Крушение империи - Михаил Козаков
Шрифт:
Интервал:
Закладка:
Впрочем, так он относился в душе не только к Чепуру. Он недолюбливал и другого унтер-офицера — Божко, он почти презирал и своего начальника — ротмистра Басанина.
Двое первых казались всегда Кандуше приспособившимися к делу служаками, без инициативы и без внутренней преданности идее своей службы, и к тому же людьми, ограниченными по своим умственным способностям и немало жадными к благам, дававшимся им этой самой службой. В его представлении это были ремесленники, иногда умеющие, а иногда и не умеющие выполнять работу «на заказ».
К ротмистровым унтерам Кандуша и не хотел в сущности предъявлять больших требований. Но другое дело — жандармский ротмистр Басанин…
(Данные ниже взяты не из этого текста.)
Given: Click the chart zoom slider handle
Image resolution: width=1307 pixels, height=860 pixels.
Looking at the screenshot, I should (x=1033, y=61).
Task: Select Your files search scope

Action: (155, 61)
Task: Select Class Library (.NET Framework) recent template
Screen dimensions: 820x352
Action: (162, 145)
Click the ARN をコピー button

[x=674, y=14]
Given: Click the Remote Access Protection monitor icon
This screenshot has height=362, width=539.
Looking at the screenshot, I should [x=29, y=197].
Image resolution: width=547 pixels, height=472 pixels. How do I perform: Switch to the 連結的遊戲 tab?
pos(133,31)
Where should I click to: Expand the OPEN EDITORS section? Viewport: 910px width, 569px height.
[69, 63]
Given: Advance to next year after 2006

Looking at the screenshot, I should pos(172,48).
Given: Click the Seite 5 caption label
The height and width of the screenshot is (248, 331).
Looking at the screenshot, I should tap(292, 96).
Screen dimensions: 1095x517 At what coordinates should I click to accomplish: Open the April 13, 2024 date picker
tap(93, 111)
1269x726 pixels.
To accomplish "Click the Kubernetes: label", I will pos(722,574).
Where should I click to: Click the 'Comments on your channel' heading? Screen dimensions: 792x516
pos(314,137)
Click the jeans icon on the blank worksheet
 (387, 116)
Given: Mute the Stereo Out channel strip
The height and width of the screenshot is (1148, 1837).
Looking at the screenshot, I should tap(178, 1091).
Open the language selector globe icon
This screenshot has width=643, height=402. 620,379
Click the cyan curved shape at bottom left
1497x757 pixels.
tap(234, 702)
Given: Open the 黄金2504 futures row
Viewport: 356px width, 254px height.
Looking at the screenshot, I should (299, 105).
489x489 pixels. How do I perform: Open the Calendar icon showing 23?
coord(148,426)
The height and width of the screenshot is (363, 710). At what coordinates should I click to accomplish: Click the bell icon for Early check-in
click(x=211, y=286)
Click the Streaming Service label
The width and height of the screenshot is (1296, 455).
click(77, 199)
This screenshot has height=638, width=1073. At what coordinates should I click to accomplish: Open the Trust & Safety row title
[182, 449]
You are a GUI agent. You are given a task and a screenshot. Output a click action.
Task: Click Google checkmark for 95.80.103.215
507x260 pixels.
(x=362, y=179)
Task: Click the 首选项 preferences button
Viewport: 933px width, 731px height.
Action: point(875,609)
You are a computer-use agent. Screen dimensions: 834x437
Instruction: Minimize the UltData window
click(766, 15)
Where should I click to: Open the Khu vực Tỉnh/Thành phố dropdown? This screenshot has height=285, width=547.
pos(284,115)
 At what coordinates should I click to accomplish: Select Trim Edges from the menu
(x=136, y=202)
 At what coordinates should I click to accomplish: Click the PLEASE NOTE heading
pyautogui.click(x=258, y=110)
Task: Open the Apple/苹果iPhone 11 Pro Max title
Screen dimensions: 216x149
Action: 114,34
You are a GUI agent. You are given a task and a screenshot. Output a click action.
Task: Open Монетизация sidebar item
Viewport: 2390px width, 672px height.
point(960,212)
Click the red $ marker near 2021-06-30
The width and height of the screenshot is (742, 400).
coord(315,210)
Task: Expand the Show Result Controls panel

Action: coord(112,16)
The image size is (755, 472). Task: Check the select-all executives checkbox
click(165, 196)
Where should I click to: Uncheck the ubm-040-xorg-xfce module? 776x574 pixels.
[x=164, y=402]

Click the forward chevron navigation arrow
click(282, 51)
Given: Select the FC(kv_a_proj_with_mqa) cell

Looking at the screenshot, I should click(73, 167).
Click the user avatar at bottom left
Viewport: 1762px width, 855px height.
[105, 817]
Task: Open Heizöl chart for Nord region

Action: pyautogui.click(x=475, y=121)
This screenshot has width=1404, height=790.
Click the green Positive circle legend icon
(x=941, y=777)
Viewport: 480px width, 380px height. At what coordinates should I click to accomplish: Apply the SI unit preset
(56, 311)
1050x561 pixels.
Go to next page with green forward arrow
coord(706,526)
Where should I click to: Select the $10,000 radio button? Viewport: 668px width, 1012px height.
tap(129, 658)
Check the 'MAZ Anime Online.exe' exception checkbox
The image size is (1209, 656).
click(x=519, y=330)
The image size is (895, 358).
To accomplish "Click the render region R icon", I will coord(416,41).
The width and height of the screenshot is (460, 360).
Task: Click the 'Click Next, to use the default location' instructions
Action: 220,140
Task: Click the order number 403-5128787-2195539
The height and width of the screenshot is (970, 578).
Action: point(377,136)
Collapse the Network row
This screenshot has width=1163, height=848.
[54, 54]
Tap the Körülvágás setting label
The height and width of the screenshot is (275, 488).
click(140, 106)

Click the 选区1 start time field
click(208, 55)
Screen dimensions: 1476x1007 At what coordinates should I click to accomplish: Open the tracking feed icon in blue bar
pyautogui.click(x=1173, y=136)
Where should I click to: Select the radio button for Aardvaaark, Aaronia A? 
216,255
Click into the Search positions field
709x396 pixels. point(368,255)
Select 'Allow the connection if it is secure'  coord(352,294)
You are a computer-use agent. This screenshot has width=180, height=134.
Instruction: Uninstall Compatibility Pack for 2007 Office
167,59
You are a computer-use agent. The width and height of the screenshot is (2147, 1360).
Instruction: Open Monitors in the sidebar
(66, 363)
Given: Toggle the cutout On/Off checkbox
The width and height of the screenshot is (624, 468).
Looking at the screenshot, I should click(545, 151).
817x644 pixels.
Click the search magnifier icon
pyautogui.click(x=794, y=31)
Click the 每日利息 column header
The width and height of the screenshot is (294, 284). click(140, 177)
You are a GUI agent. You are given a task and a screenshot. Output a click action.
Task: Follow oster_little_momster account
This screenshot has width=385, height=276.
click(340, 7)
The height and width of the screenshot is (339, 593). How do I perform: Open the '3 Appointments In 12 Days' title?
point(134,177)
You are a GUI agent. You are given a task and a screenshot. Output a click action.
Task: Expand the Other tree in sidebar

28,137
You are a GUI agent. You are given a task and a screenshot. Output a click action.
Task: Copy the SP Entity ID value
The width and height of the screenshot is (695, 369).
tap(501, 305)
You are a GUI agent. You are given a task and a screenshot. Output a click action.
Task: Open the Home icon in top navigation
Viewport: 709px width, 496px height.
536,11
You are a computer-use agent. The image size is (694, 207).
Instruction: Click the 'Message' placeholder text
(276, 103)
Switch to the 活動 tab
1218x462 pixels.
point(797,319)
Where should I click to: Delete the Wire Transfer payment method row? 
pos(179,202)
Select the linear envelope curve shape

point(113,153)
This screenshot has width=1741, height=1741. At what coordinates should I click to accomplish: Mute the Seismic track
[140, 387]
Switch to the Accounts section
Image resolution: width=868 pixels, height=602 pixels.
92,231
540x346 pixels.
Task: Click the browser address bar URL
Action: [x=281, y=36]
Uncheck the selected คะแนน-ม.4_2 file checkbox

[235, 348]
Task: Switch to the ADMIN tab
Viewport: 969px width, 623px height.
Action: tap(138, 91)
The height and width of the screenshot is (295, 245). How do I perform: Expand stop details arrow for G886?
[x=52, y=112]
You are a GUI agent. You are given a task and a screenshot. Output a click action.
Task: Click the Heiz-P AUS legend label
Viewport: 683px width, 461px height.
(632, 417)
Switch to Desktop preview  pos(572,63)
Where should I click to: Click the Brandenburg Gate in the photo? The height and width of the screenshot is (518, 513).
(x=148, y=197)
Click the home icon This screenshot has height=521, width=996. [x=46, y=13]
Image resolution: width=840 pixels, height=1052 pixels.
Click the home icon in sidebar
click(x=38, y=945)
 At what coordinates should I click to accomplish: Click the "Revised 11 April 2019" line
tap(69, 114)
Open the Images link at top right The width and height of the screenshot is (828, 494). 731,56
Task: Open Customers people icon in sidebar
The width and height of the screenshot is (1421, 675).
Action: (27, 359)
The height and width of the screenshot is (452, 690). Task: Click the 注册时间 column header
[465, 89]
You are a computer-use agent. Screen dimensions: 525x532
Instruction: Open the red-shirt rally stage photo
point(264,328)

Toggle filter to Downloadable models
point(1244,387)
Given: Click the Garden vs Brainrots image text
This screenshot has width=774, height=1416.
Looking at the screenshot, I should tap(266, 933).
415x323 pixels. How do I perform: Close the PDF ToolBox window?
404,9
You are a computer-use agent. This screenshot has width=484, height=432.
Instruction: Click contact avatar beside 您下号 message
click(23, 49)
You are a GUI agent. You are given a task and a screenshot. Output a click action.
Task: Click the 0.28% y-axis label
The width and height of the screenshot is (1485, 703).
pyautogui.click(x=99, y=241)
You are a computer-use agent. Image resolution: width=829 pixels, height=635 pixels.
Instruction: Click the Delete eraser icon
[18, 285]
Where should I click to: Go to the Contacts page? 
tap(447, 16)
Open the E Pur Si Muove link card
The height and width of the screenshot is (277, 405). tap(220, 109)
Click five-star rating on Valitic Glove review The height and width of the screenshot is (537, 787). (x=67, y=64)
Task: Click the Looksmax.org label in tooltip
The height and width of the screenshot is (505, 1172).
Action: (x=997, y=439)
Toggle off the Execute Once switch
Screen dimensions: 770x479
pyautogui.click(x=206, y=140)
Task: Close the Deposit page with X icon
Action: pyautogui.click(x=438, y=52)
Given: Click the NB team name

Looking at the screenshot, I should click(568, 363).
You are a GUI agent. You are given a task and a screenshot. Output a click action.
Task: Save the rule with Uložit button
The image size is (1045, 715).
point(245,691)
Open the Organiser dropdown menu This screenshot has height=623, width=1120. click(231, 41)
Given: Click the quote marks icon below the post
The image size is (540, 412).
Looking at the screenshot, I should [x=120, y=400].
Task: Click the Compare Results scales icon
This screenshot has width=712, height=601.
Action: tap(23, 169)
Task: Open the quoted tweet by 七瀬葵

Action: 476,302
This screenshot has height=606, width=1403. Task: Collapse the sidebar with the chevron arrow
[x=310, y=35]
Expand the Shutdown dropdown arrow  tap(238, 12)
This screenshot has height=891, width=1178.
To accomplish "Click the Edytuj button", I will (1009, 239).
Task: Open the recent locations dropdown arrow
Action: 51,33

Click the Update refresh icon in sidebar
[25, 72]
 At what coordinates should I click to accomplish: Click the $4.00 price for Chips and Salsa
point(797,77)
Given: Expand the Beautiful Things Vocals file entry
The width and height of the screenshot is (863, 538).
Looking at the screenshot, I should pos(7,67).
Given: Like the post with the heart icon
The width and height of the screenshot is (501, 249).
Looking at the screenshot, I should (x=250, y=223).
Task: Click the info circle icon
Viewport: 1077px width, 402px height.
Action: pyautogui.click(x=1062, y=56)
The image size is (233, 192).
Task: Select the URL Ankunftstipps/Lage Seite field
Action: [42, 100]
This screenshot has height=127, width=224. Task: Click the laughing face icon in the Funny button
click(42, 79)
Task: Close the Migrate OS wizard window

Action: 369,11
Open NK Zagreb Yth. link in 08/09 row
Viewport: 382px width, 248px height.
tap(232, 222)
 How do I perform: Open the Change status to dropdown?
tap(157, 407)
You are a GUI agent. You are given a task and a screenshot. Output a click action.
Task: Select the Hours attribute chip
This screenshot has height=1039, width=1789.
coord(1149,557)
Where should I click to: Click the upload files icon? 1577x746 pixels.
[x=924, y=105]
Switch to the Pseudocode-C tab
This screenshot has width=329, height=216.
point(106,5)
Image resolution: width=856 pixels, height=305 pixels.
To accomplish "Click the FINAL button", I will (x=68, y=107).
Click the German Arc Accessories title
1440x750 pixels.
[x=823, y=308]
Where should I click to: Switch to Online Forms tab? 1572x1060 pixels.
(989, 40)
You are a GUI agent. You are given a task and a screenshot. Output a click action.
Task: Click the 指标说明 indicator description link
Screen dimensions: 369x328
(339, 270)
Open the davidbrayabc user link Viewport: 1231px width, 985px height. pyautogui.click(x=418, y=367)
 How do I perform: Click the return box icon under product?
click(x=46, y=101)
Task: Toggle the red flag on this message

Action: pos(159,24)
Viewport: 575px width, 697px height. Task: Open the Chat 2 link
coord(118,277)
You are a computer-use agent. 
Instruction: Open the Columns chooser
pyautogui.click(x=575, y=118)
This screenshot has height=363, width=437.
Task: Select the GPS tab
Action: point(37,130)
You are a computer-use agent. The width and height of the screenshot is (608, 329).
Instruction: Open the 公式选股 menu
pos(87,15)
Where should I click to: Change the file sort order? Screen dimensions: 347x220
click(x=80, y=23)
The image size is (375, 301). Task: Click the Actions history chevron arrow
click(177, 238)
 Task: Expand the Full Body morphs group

Ротмистр Басанин разочаровал Кандушу: он оказался таким же ограниченным, лишенным инициативы человеком, как и оба ему подчиненных унтера. Он тоже представлялся только ремесленником — старшим по чину, а скрытая мысль Пантелеймона Кандуши, еще никем не оцененного сотрудника провинциального и заурядного охранного отделения, искала и ждала не будничного ремесла, а таинственного, волнующего искусства.
Он видел явную несправедливость судьбы.
Дворянское происхождение? Да, он — Кандуша — должен был родиться дворянином, сыном какого-нибудь полковника, а не мальчишкой в семье ольшанского мужика, отдающего теперь всю жизнь свою чужому кожевенному заводу.
Образование и служба? Он мог бы, как и ротмистр Басанин, кончить корпус и специальные курсы, получить чин жандармского офицера, а не учиться только в четырехклассном городском училище и служить теперь писарем и машинистом в бесталанном ротмистровом управлении.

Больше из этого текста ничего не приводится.